マサルーノ先輩は魔法陣の書かれた紙をポケットに突っ込みながら、爽やかな笑顔で言った。

 成り行きを茫然と眺めていたマーガレット商会の商会員たちは、慌てて「いらっしゃいませ」と声を出し、俺たちを店内に迎えてくれる。

「助けていただきありがとうございます。また、ご迷惑をお掛けし申し訳ございませんでした。
 私はこの商会の部長でサーパスと申します。ぜひともお礼をしたいので、奥の部屋にご案内してもよろしいでしょうか?」

 そう言って深く頭を下げる壮年の男性は、事務長じゃなくて部長だった。
 他の商会員たちもカウンターや店の奥から出てきて、ありがとうございましたと頭を下げる。

 ……フンフン、さすが老舗の商会だな。簡単に魔法を発動させた俺たちを、貴族だと思ったようだ。

 この国の魔法教育は、コルランドル王国よりはましで、貴族だけではなく平民も受けられる。が、学費が高いので、領主や役場の推薦がなければ入学できない。
 軍に入隊すれば、基本的な初級魔法は教えてもらえる。

 マサルーノ先輩が使った土魔法は、この国のレベルからすると高い方だと思う。
 いとも簡単に、しかも無詠唱で発動する魔法陣なんて、高位貴族以外は使えない……いや、この国では有り得ない魔法だろう。

 
 女性商会員の案内で通された部屋は、派手さはないけど高級な調度品や絵画が上品に配置されていた。きっと貴族や大商会を接客する部屋だろう。
 直ぐにお茶が出されて、少しだけ待っていると、先程の部長さんと商会員とはどこか違う装いの女性が入室してきた。

「この度は、ご迷惑をおかけし申し訳ありませんでした。
 私は当商会の商会長代理を務めるミラリー・マルガレーテルと申します。

 もしも今後お客様に、先程の者たちがご迷惑を掛けることがあれば、どうかマーガレット商会にご一報くださいませ。
 二度と迷惑が掛からぬよう対処いたします」

 髪を結い上げ凛とした表情で話すこの女性が、やたらとダメな男に付きまとわれる不運なミラリーさんか・・・
 アレクシス領のエドガー殿が言っておられた通り、芯の強そうな女性だ。
 まあ、そうでなければ商会長代理は務まらないだろう。

「いえ、あの男たちのことは心配無用です。

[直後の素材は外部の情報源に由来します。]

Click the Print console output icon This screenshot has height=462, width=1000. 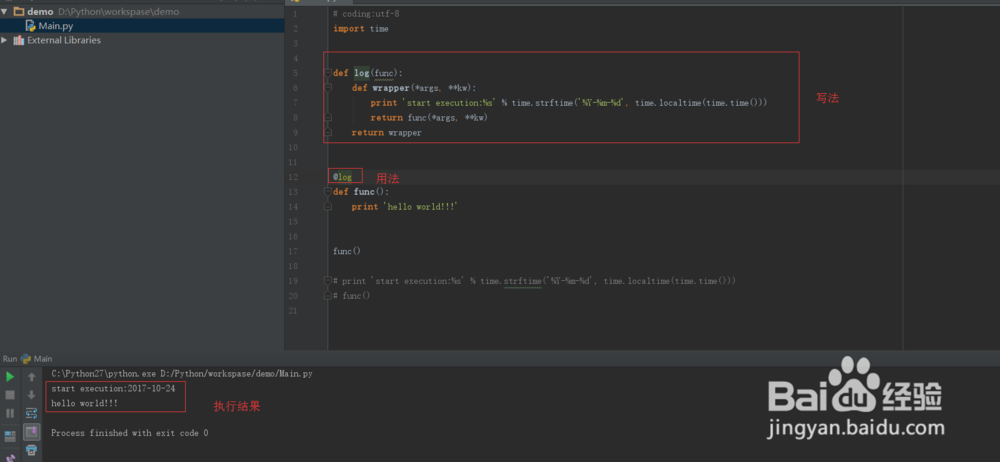point(31,450)
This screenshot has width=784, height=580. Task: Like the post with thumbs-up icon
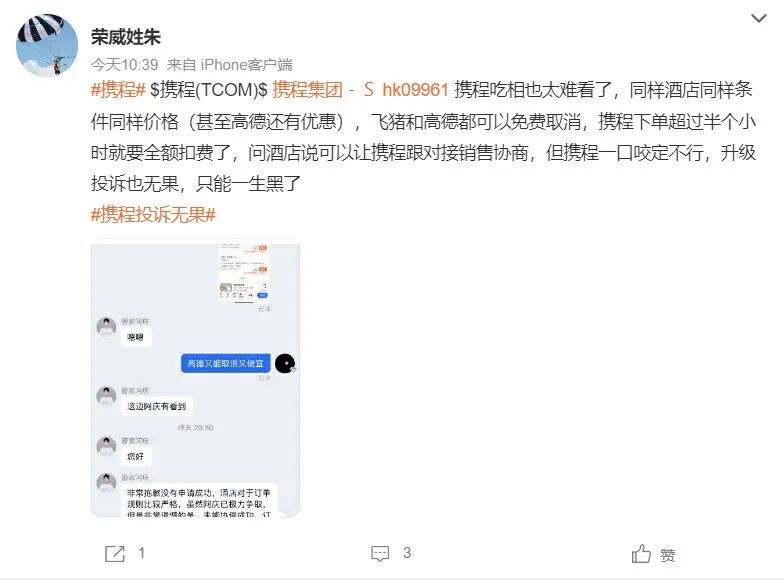pyautogui.click(x=641, y=554)
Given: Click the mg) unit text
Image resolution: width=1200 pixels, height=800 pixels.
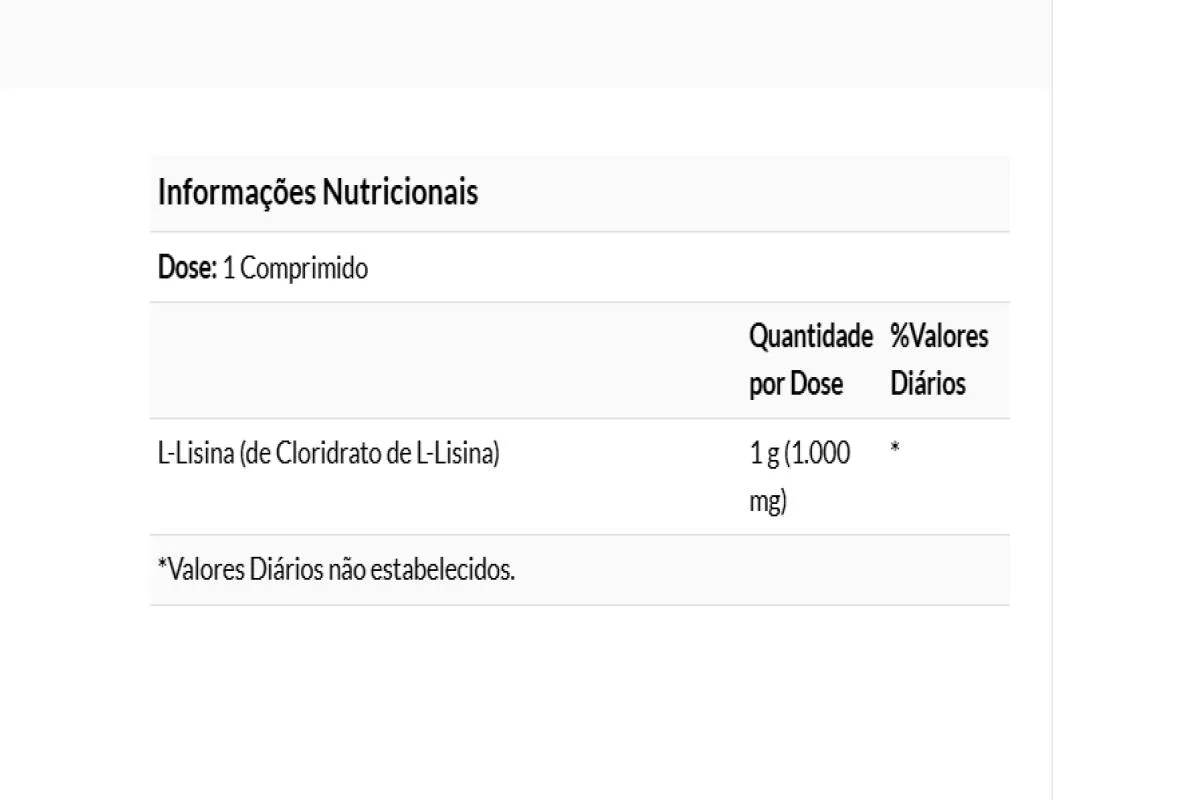Looking at the screenshot, I should 768,501.
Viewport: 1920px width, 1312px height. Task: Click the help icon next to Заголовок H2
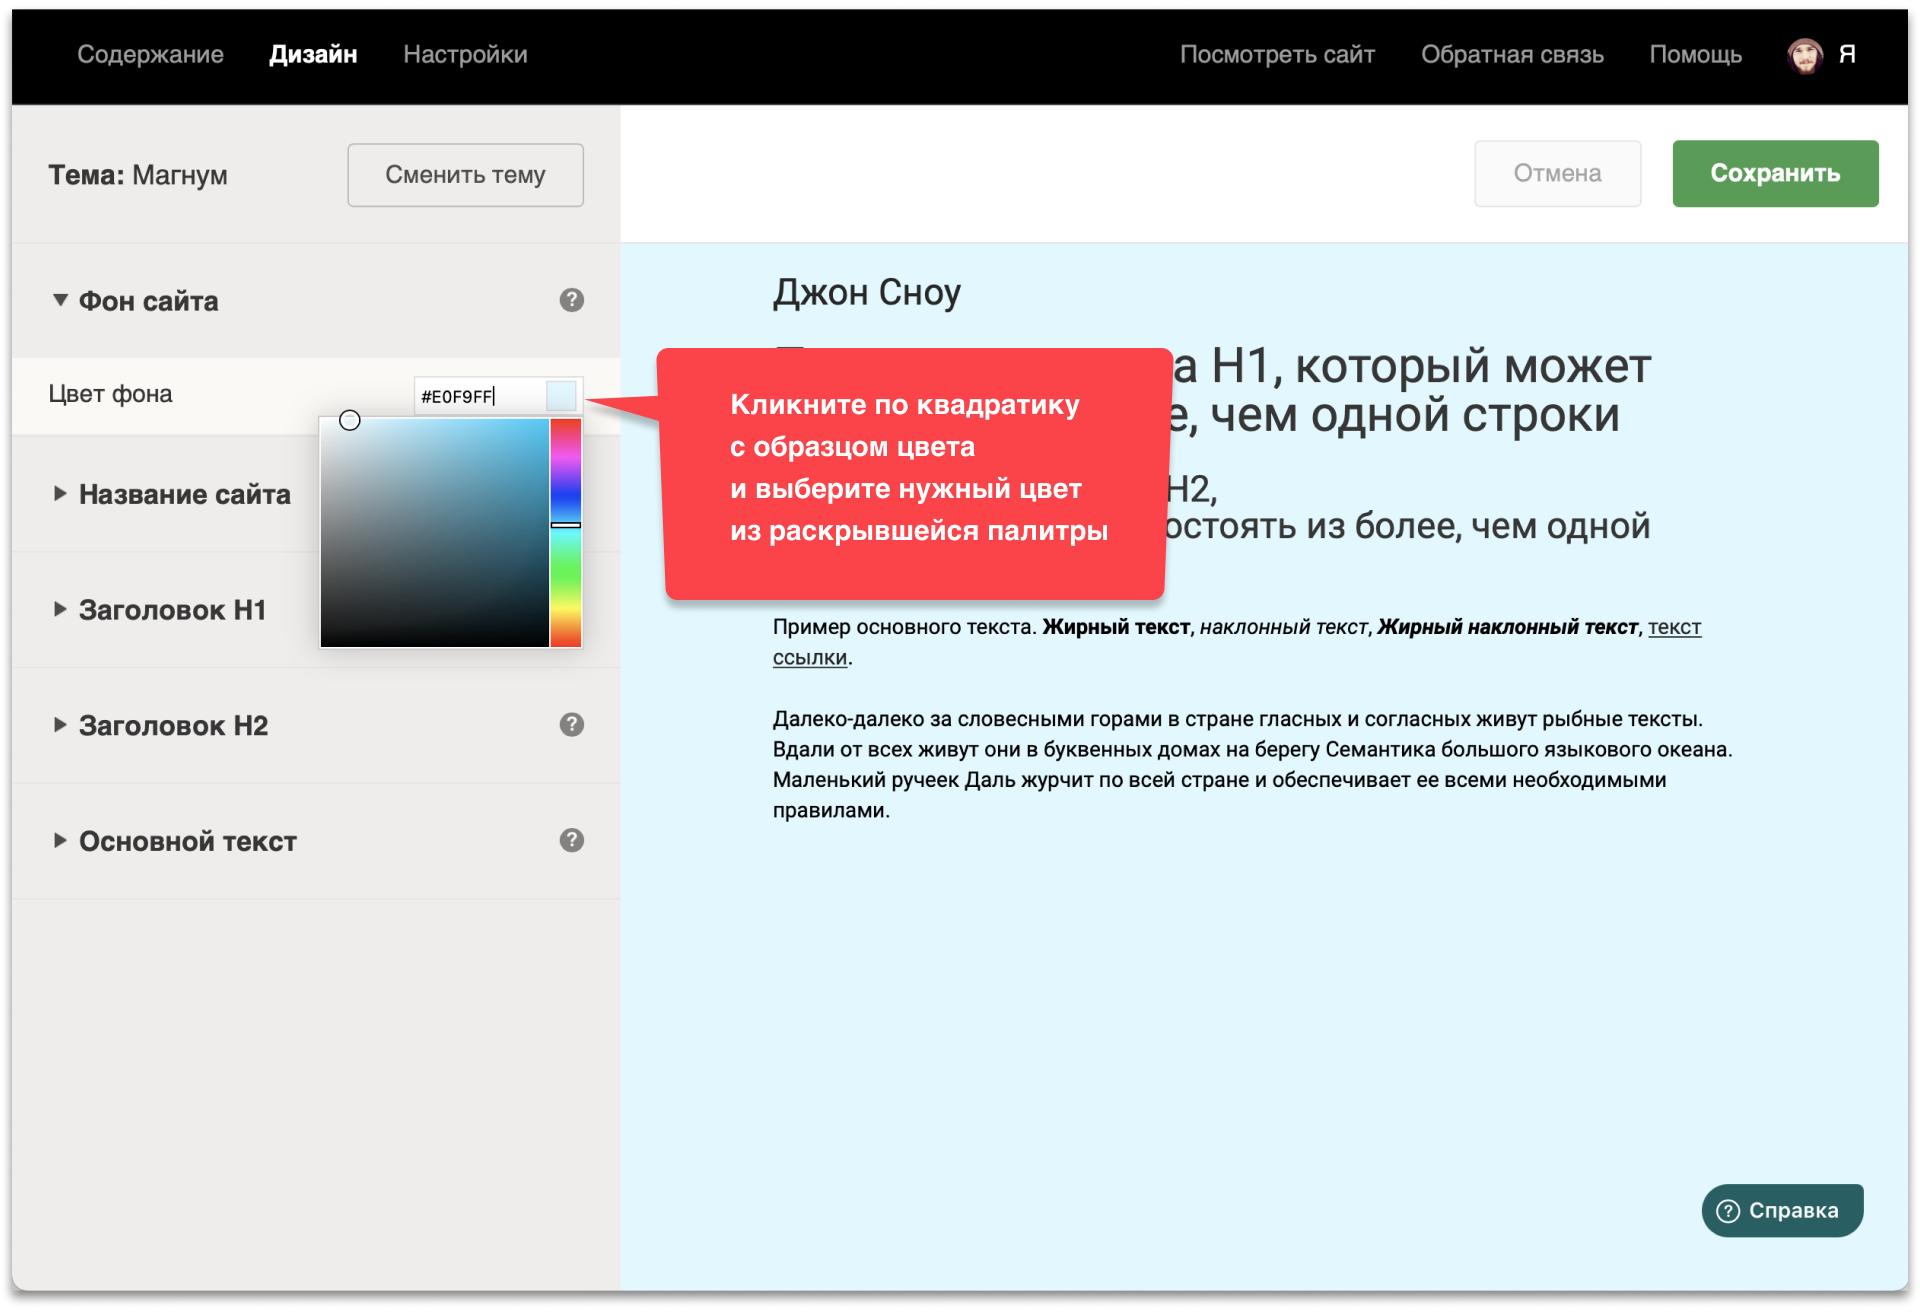(x=571, y=725)
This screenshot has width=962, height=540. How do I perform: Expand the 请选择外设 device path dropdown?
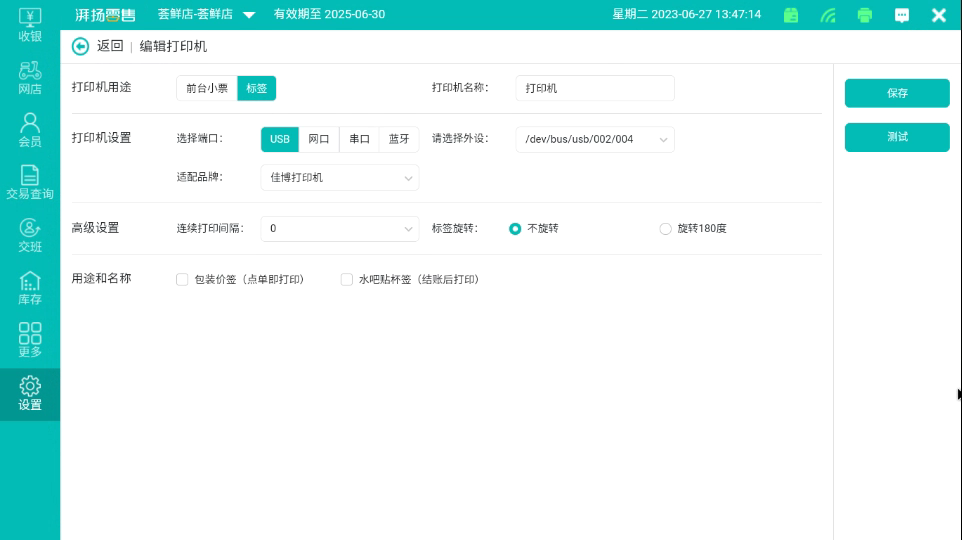(594, 140)
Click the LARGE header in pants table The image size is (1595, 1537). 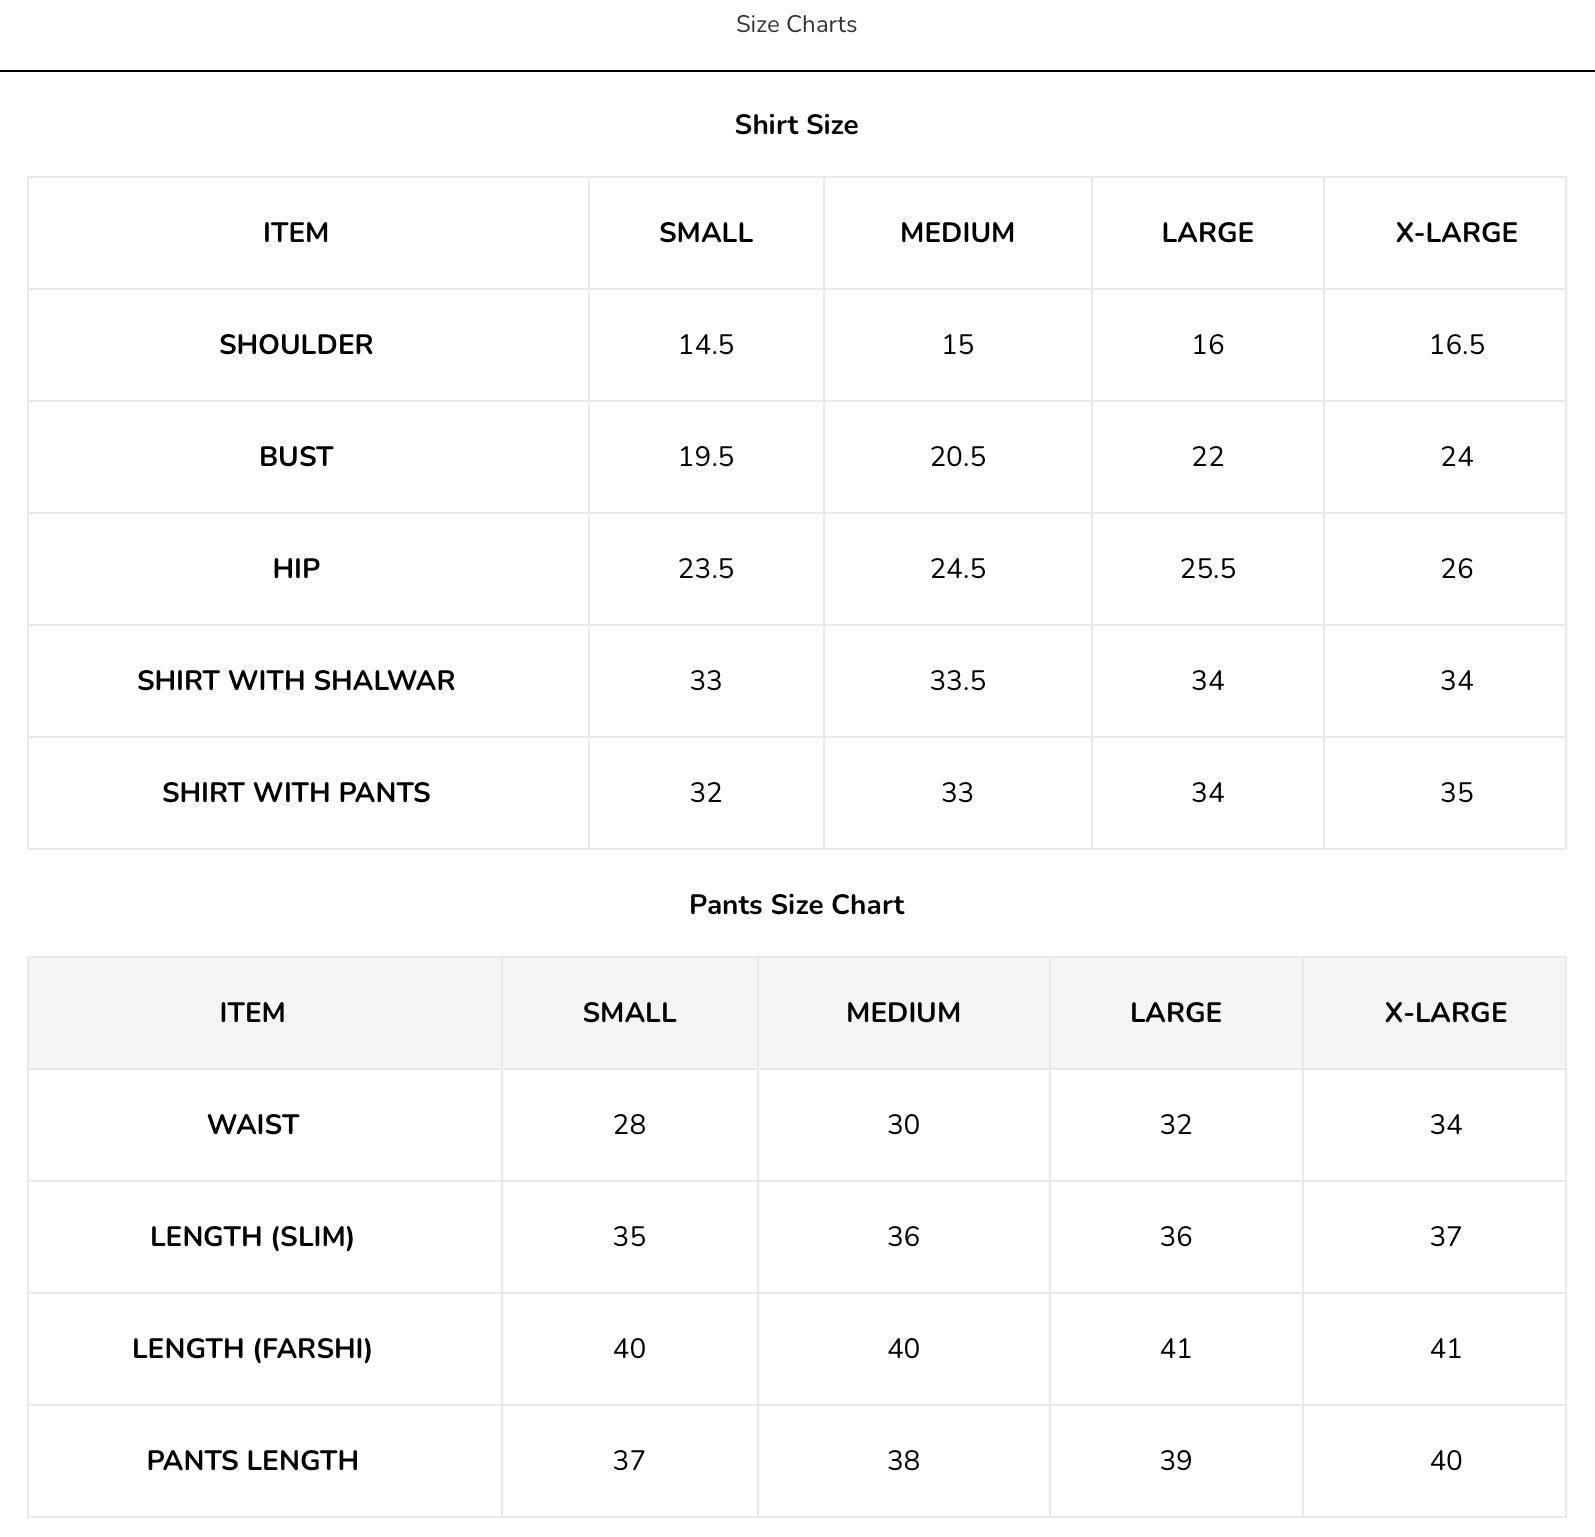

私たちはこの国の者ではありませんし、明日この国を去りますので、襲われることもないでしょう」

申し訳なさそうに頭を下げるミラリーさんに、マサルーノ先輩は優しく答えた。
 折角だからとお茶に口を付けたところで、男性商会員が緊張した面持ちで入室してきた。

「失礼いたします。ミラリー様、エドガー様とコルランドル王国からのお客様が到着されました」

その男性商会員は、俺たちの対面に座っていたミラリーさんの側まで来て、小声で用件を伝えた。